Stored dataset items

☆ ☆ ☆ ☆ ☆

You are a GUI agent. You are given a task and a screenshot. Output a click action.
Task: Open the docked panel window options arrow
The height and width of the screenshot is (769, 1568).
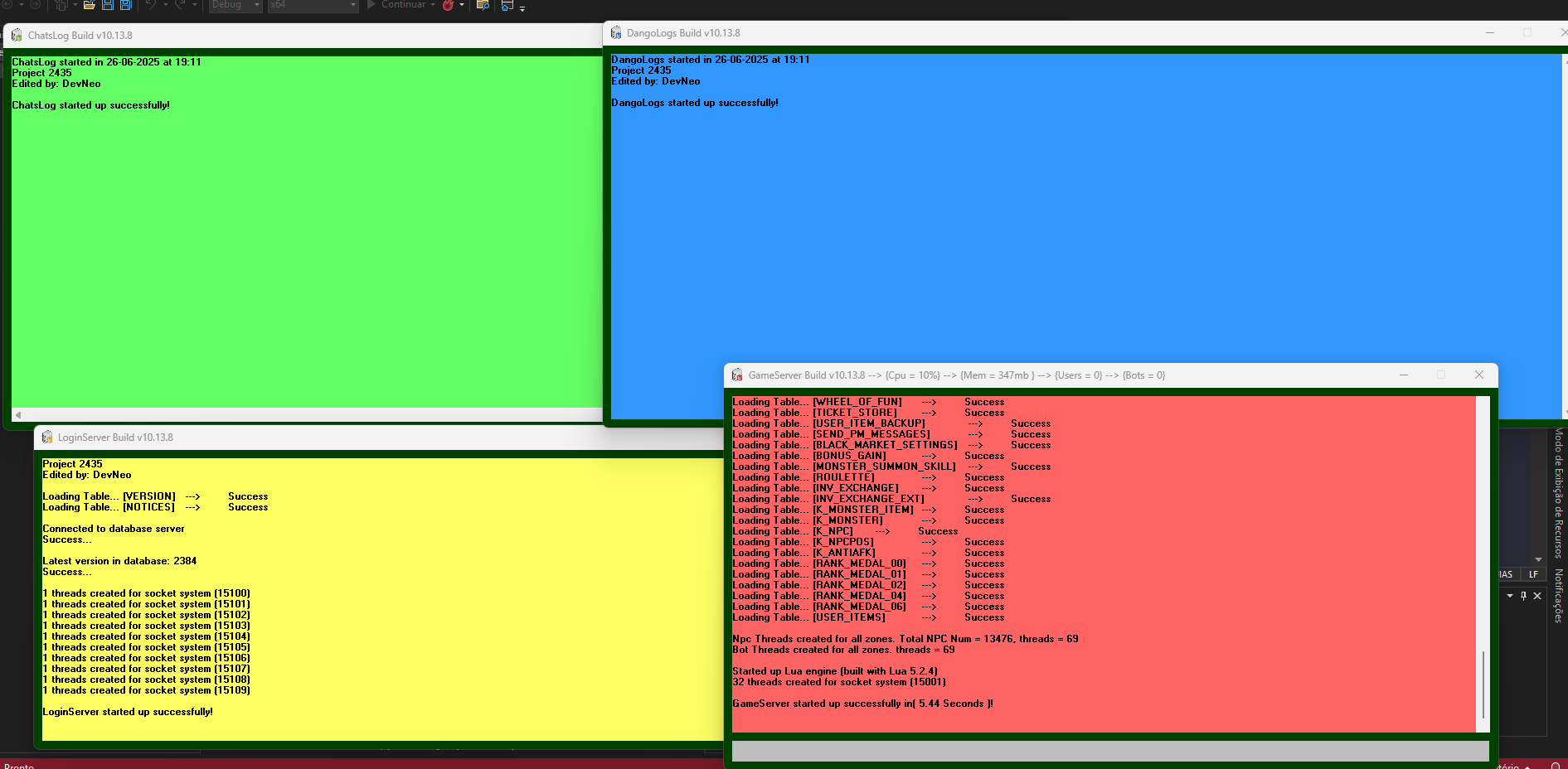click(x=1510, y=596)
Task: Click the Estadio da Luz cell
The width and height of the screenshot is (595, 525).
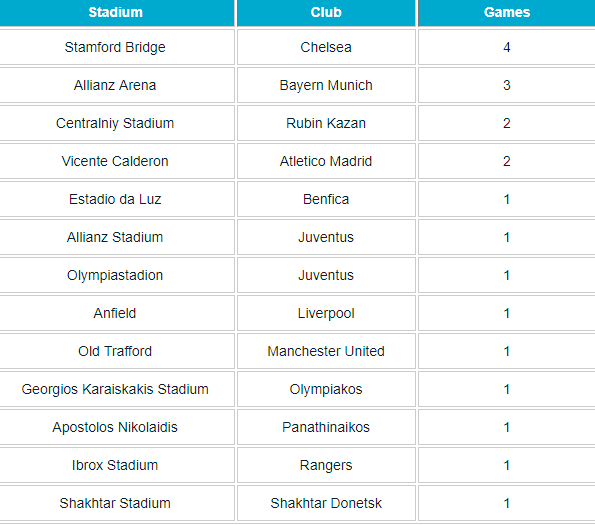Action: [117, 199]
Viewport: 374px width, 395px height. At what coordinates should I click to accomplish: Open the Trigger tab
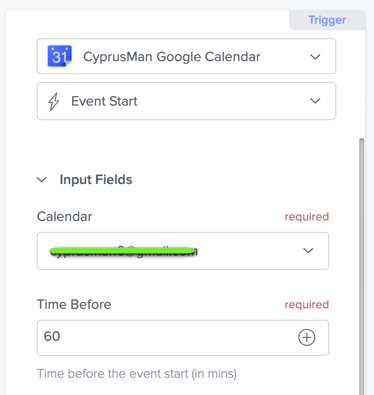pos(327,20)
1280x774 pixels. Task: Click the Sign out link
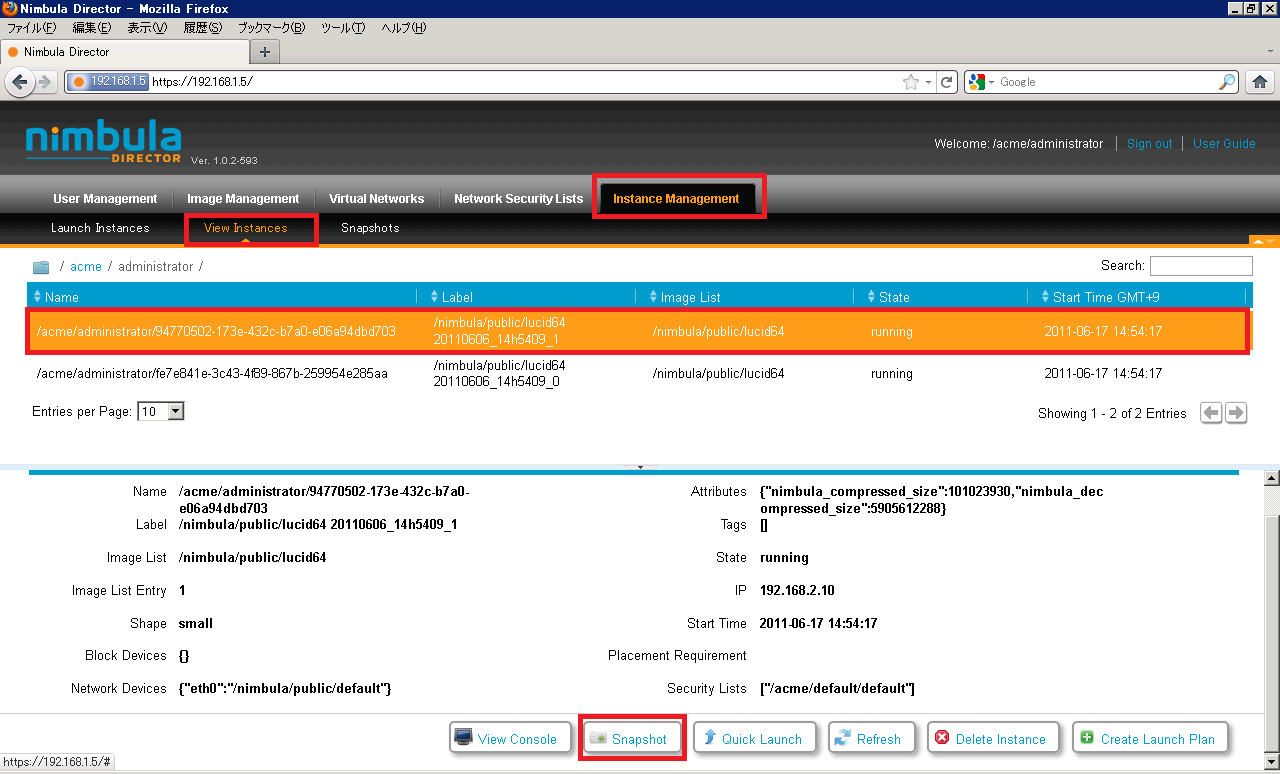(1149, 144)
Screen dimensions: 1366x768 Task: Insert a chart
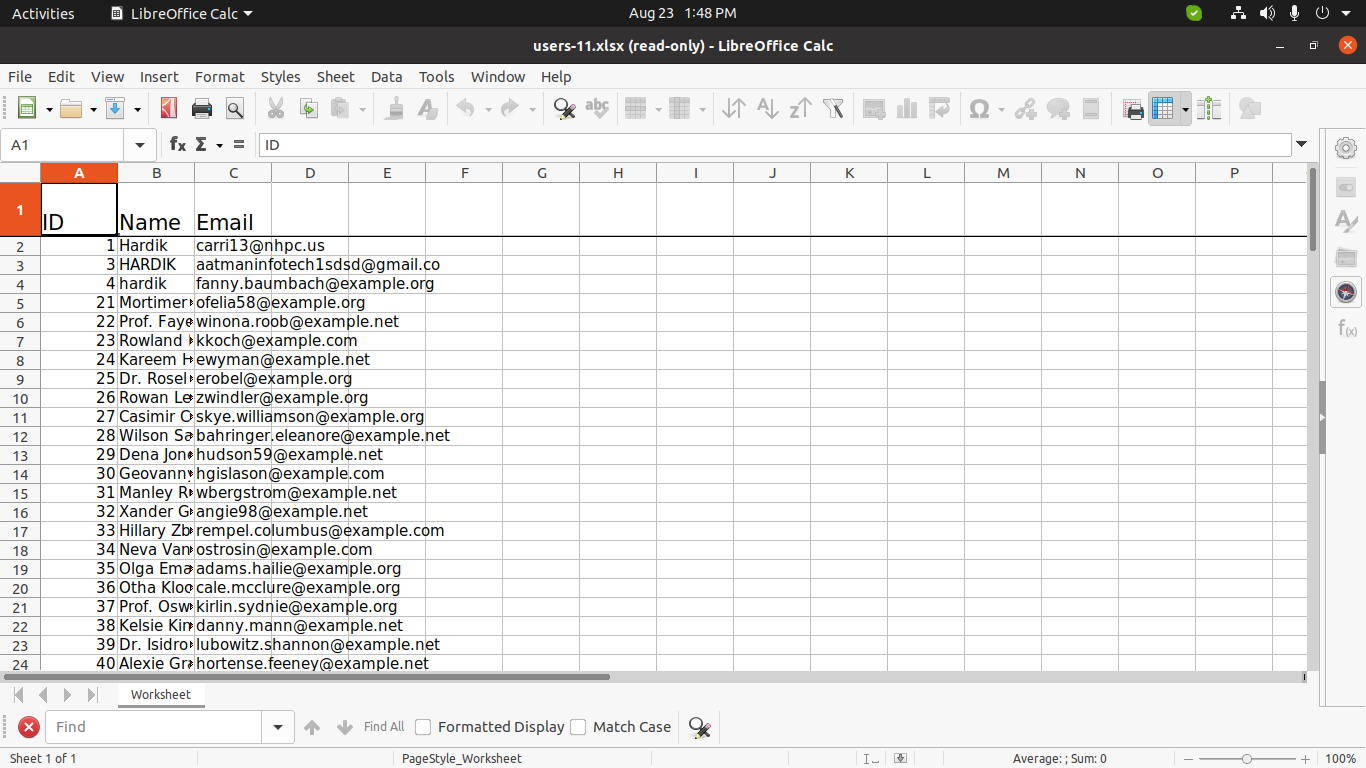tap(906, 108)
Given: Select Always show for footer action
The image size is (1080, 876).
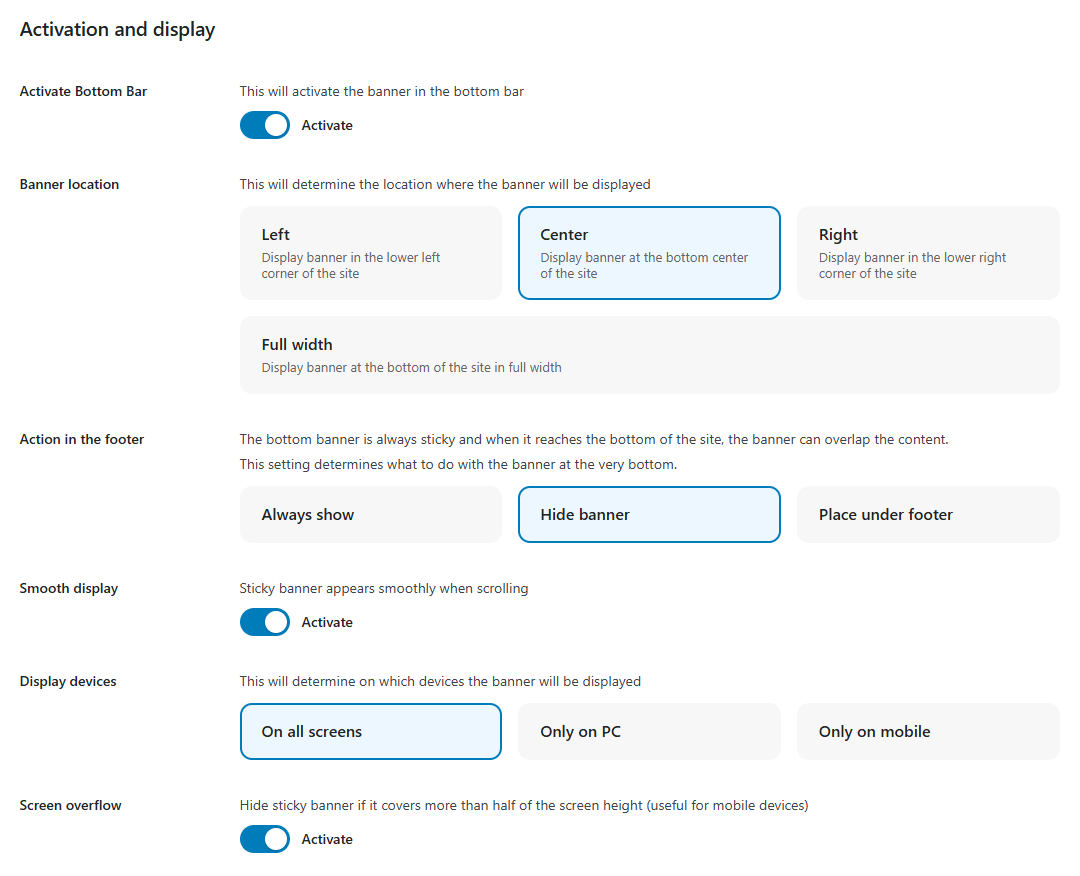Looking at the screenshot, I should 370,515.
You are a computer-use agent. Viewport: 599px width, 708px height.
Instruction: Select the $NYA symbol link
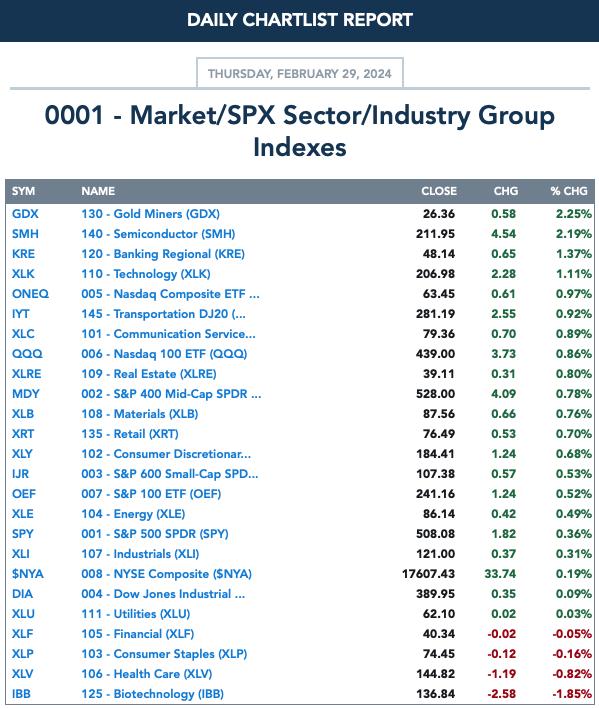pyautogui.click(x=28, y=574)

☆ ☆ ☆ ☆ ☆

▶ WHAT YOU HAVE TO DO
Read through the data and copy every line where "agent" shows up.

▶ SOLVED EXERCISE
You are a GUI agent. You are given a task and a screenshot. Output a click action.
You are a computer-use agent. Viewport: 599px width, 708px height.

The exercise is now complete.